- _Task to carry out_: Rewrite the data below as a numbered list and omit any blank lines.

(Target position records)
=-=-=-=-=

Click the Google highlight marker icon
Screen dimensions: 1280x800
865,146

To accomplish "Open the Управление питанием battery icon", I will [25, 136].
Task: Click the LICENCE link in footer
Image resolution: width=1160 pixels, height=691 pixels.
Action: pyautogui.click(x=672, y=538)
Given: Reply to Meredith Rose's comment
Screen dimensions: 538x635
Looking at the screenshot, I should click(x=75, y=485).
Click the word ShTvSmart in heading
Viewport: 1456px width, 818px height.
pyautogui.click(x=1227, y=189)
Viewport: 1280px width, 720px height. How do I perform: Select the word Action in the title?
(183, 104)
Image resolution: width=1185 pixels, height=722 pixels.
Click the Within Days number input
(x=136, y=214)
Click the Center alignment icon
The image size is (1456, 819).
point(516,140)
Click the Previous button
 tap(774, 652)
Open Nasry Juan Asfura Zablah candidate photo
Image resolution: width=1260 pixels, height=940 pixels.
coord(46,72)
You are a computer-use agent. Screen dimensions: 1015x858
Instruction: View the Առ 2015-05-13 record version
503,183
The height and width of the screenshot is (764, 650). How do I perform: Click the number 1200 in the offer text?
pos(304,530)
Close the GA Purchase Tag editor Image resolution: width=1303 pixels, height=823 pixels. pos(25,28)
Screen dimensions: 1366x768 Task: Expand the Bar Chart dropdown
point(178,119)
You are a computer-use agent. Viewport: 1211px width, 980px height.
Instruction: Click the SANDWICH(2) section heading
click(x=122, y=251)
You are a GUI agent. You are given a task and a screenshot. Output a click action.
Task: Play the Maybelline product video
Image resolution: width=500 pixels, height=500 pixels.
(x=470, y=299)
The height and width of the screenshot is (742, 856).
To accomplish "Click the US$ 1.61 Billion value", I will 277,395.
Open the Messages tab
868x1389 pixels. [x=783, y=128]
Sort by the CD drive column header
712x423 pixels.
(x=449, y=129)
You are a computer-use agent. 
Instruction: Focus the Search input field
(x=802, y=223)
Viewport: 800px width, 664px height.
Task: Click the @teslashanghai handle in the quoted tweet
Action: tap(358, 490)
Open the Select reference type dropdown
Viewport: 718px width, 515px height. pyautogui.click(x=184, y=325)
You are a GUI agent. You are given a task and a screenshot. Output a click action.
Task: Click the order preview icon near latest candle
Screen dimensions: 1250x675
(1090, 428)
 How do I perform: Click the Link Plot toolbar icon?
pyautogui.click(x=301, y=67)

=-=-=-=-=

- _Worked solution_:
1. Click the Google highlight marker icon
2. Screen dimensions: 1280x800
3. 865,146
4. To accomplish "Open the Управление питанием battery icon", I will [25, 136].
5. Task: Click the LICENCE link in footer
6. Image resolution: width=1160 pixels, height=691 pixels.
7. Action: pyautogui.click(x=672, y=538)
8. Given: Reply to Meredith Rose's comment
9. Screen dimensions: 538x635
10. Looking at the screenshot, I should click(x=75, y=485).
11. Click the word ShTvSmart in heading
12. Viewport: 1456px width, 818px height.
13. pyautogui.click(x=1227, y=189)
14. Viewport: 1280px width, 720px height. How do I perform: Select the word Action in the title?
15. (183, 104)
16. Image resolution: width=1185 pixels, height=722 pixels.
17. Click the Within Days number input
18. (x=136, y=214)
19. Click the Center alignment icon
20. The image size is (1456, 819).
21. point(516,140)
22. Click the Previous button
23.  tap(774, 652)
24. Open Nasry Juan Asfura Zablah candidate photo
25. Image resolution: width=1260 pixels, height=940 pixels.
26. coord(46,72)
27. You are a computer-use agent. Screen dimensions: 1015x858
28. Instruction: View the Առ 2015-05-13 record version
29. 503,183
30. The height and width of the screenshot is (764, 650). How do I perform: Click the number 1200 in the offer text?
31. pos(304,530)
32. Close the GA Purchase Tag editor Image resolution: width=1303 pixels, height=823 pixels. pos(25,28)
33. Screen dimensions: 1366x768 Task: Expand the Bar Chart dropdown
34. point(178,119)
35. You are a computer-use agent. Viewport: 1211px width, 980px height.
36. Instruction: Click the SANDWICH(2) section heading
37. click(x=122, y=251)
38. You are a GUI agent. You are given a task and a screenshot. Output a click action.
39. Task: Play the Maybelline product video
40. Image resolution: width=500 pixels, height=500 pixels.
41. (x=470, y=299)
42. The height and width of the screenshot is (742, 856).
43. To accomplish "Click the US$ 1.61 Billion value", I will 277,395.
44. Open the Messages tab
45. 868x1389 pixels. [x=783, y=128]
46. Sort by the CD drive column header
47. 712x423 pixels.
48. (x=449, y=129)
49. You are a computer-use agent. 
50. Instruction: Focus the Search input field
51. (x=802, y=223)
52. Viewport: 800px width, 664px height.
53. Task: Click the @teslashanghai handle in the quoted tweet
54. Action: tap(358, 490)
55. Open the Select reference type dropdown
56. Viewport: 718px width, 515px height. pyautogui.click(x=184, y=325)
57. You are a GUI agent. You are given a task and a screenshot. Output a click action.
58. Task: Click the order preview icon near latest candle
59. Screen dimensions: 1250x675
60. (1090, 428)
61.  How do I perform: Click the Link Plot toolbar icon?
62. pyautogui.click(x=301, y=67)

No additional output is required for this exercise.